Man sagt, der Weg sei das Ziel. Beim Bahnfahren erfüllt sich dieser Leitsatz

Von idyllischen Dörfern mit kleinen alten Kirchen durch Großstädte mit weitaus moderneren und größeren Bauten. Mit der Zeit verändert sich diese Landschaft. Die flachen Maisfelder des Nordens werden nach einer Weile von sanften Hügeln abgelöst, bis diese sich gen Ende zu waschechten Gebirgen, den Dolomiten auftürmen. Auch frischt so eine Zugfahrt quer durch Deutschland geographisches Wissen auf.
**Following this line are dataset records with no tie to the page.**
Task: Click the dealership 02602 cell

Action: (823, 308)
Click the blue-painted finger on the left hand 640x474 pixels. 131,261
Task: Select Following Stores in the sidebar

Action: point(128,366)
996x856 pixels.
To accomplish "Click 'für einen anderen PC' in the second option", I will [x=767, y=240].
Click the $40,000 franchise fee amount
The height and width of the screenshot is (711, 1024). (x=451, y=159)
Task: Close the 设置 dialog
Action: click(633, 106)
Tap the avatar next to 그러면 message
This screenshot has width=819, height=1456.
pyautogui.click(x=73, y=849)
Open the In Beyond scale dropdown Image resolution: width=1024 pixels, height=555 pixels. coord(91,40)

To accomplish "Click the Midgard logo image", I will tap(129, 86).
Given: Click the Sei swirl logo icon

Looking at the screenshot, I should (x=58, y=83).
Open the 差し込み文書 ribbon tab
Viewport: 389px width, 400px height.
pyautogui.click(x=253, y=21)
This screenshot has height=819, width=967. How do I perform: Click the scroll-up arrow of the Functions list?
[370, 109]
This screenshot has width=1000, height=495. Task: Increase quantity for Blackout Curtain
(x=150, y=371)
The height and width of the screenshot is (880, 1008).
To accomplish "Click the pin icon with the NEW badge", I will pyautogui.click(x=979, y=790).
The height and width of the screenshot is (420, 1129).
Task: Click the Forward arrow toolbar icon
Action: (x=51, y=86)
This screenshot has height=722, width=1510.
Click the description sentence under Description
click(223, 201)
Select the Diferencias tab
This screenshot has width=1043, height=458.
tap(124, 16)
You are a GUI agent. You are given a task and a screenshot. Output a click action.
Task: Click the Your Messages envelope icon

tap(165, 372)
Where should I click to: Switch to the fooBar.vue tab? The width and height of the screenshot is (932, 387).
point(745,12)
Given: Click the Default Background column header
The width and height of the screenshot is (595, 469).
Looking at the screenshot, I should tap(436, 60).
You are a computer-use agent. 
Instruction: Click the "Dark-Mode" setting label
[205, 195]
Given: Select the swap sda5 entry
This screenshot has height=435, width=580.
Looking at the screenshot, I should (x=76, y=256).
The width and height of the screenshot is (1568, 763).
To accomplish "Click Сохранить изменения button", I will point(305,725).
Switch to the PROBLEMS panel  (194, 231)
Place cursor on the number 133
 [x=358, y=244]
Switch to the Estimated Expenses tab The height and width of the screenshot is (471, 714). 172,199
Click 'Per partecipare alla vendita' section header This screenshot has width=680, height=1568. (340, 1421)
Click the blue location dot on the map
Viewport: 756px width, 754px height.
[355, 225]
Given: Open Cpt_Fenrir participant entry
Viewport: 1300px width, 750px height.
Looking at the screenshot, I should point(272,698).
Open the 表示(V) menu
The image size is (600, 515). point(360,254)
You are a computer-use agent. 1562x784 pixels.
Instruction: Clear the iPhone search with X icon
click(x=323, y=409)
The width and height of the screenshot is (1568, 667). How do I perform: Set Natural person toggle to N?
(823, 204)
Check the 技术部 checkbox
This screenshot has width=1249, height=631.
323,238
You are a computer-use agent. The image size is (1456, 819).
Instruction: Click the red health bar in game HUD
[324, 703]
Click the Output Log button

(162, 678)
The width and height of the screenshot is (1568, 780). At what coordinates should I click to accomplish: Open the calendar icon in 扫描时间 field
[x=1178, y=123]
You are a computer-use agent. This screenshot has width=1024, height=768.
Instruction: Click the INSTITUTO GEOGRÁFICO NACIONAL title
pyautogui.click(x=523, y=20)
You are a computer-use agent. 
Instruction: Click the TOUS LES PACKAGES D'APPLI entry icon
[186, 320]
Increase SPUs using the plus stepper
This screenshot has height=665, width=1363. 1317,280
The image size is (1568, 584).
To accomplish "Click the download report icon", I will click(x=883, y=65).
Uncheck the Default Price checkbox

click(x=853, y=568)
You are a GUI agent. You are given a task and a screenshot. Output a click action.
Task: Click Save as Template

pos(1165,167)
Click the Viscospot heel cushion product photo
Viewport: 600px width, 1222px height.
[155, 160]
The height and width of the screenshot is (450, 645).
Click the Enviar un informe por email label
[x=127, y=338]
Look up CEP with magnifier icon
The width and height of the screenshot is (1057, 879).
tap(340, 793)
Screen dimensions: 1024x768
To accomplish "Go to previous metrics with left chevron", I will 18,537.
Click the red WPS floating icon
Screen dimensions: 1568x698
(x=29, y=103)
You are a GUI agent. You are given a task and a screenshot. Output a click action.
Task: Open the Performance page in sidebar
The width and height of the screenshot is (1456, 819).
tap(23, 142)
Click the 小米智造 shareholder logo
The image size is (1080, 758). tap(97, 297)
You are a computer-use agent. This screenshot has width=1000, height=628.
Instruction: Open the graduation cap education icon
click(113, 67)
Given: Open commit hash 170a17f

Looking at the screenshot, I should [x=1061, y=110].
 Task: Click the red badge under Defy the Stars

Als geborene Norddeutsche müssen wir die Annahme, dass alles, was in Deutschlands Mitte liegt, gleich Ruhrpott ist, wohl revidieren. Die weißen Flecken zwischen Hamburg und München werden auf der imaginären Karte mit Farben und Namen gefüllt.

Schon zu Beginn der Reise fällt uns ein vorteilhafter Charakter-Zug auf. Denn wir müssen nicht bereits zwei Stunden vor Abfahrt im Bahnhofsgebäude Zeit totschlagen, sondern könnten notfalls in letzter Sekunde in den Zug springen. Außerdem muss man beim Aussteigen nicht ewig auf seine vielleicht verschollenen Gepäckstücke warten. Das erspart einem viel Nervenkitzel und der Urlaub kann entspannt beginnen.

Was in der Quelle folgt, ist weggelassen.